SHORT PROBLEM → Copy the lines of the records from the line containing "Click the Place of Origin label" through the line containing "click(x=775, y=58)", swapping "refresh button" for "reload button" and keeping everything else the same.

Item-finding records
*-*-*

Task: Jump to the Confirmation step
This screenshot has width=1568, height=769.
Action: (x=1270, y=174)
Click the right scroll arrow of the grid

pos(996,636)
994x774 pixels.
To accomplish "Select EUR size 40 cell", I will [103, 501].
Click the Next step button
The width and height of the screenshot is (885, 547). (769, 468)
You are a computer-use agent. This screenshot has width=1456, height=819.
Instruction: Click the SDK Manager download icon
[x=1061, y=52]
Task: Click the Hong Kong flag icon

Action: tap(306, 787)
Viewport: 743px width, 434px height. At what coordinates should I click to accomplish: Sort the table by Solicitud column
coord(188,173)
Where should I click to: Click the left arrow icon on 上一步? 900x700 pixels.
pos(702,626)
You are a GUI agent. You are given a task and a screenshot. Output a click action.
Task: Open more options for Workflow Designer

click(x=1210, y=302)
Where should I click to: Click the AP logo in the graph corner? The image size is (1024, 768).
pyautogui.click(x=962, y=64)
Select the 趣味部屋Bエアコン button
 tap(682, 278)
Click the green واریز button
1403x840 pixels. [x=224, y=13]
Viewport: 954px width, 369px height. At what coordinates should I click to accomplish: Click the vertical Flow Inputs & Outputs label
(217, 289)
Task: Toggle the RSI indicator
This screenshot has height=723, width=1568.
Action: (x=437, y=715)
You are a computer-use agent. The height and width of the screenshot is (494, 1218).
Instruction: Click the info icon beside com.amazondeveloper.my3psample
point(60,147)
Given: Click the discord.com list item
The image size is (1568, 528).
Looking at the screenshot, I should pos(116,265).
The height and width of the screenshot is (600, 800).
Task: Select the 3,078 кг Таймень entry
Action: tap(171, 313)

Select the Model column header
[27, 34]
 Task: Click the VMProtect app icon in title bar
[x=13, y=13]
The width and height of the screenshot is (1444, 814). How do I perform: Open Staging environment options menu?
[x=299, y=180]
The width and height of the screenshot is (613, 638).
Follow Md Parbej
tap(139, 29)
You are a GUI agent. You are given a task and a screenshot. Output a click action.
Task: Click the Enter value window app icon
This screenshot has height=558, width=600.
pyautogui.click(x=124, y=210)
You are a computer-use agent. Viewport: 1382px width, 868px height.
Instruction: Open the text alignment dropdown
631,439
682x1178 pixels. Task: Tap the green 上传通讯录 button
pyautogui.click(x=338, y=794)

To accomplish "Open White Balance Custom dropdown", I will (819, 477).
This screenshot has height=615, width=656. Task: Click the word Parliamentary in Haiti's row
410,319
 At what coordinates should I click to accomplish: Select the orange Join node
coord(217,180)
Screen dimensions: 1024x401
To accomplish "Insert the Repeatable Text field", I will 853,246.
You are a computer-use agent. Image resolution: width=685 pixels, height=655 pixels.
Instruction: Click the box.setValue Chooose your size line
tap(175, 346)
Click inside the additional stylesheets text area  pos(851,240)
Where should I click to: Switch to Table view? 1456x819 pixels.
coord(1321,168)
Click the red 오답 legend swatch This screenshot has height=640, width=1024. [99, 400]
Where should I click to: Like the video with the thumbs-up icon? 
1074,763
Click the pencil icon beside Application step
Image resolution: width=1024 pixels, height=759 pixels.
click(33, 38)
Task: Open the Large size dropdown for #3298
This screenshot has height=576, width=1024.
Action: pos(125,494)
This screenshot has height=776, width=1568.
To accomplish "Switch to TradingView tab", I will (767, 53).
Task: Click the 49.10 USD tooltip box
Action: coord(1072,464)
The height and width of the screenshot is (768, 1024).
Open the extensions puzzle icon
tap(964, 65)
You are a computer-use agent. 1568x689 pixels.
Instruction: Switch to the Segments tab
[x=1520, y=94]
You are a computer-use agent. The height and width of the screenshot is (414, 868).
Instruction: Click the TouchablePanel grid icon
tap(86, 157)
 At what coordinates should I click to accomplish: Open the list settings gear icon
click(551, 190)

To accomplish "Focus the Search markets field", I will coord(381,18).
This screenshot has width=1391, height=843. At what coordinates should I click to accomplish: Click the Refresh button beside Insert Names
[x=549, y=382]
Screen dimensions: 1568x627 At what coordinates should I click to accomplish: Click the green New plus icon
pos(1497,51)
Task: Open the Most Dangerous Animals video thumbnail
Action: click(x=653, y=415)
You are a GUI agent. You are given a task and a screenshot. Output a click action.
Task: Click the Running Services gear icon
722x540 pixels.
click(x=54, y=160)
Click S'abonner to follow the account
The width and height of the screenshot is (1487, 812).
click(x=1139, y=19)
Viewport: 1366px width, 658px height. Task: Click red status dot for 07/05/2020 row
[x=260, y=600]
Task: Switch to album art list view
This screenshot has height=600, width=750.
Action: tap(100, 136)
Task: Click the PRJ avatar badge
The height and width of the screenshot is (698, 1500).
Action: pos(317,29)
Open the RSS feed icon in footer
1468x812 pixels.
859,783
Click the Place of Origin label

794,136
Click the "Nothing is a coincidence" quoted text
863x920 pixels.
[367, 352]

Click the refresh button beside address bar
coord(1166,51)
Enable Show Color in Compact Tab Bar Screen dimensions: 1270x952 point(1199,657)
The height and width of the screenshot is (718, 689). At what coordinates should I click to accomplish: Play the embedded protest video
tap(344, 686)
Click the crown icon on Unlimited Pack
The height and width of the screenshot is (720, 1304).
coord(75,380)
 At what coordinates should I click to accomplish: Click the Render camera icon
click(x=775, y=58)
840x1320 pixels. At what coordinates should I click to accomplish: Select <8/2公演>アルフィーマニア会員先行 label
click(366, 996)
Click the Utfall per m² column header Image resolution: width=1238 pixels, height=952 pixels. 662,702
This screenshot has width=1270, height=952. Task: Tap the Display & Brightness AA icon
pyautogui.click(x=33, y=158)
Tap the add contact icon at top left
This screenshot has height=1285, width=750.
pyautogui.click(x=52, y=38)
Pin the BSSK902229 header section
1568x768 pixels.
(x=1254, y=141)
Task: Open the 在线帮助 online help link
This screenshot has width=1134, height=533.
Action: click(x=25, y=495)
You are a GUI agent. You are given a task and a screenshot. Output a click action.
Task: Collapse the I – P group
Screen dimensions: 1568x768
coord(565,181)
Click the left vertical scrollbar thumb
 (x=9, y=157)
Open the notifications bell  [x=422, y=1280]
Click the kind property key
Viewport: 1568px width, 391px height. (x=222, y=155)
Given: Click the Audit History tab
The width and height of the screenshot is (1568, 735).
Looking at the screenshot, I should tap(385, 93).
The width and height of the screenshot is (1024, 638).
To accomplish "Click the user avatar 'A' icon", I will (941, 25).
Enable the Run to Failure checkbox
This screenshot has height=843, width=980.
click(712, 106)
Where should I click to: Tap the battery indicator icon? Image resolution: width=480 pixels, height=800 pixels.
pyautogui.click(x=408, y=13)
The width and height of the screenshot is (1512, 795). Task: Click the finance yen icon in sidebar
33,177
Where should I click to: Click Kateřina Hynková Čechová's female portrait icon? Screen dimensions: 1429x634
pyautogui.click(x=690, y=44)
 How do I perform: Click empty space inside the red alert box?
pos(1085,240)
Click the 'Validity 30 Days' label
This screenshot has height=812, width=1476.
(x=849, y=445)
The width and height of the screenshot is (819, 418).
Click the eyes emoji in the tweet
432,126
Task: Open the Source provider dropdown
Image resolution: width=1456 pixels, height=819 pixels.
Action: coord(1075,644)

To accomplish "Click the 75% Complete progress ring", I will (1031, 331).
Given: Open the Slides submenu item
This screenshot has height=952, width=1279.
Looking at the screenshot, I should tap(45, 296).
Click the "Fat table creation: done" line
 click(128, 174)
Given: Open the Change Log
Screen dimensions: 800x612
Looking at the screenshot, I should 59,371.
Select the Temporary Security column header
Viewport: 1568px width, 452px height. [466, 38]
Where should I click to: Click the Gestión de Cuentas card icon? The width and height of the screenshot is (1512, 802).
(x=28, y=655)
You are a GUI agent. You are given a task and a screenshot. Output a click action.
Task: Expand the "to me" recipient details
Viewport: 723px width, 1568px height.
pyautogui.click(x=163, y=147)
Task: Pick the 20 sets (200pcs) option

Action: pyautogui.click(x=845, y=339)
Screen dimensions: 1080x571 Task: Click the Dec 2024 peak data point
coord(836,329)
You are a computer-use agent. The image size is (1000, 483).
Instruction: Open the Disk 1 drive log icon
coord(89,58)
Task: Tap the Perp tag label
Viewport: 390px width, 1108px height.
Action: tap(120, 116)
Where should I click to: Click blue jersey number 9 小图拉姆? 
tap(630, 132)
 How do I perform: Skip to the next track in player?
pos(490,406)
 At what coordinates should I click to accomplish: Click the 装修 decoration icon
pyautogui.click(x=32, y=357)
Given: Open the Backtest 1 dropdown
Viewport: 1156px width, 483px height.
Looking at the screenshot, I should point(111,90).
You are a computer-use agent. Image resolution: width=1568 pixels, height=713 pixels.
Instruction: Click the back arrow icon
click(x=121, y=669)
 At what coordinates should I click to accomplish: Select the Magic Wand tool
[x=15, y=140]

*-*-*

WRITTEN SOLUTION →
Click the Place of Origin label

794,136
Click the "Nothing is a coincidence" quoted text
863x920 pixels.
[367, 352]

Click the reload button beside address bar
coord(1166,51)
Enable Show Color in Compact Tab Bar Screen dimensions: 1270x952 point(1199,657)
The height and width of the screenshot is (718, 689). At what coordinates should I click to accomplish: Play the embedded protest video
tap(344, 686)
Click the crown icon on Unlimited Pack
The height and width of the screenshot is (720, 1304).
coord(75,380)
 At what coordinates should I click to accomplish: Click the Render camera icon
click(x=775, y=58)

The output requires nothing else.